◆ Exercise goal ◆
Give back the data in full, with every line exact.

◆ Provided data ◆

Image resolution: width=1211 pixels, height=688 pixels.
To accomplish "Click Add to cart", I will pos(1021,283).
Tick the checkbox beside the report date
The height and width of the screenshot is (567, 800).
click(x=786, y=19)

◆ Written solution ◆
Image resolution: width=1211 pixels, height=688 pixels.
To accomplish "Click Add to cart", I will pos(1021,283).
Tick the checkbox beside the report date
The height and width of the screenshot is (567, 800).
click(x=786, y=19)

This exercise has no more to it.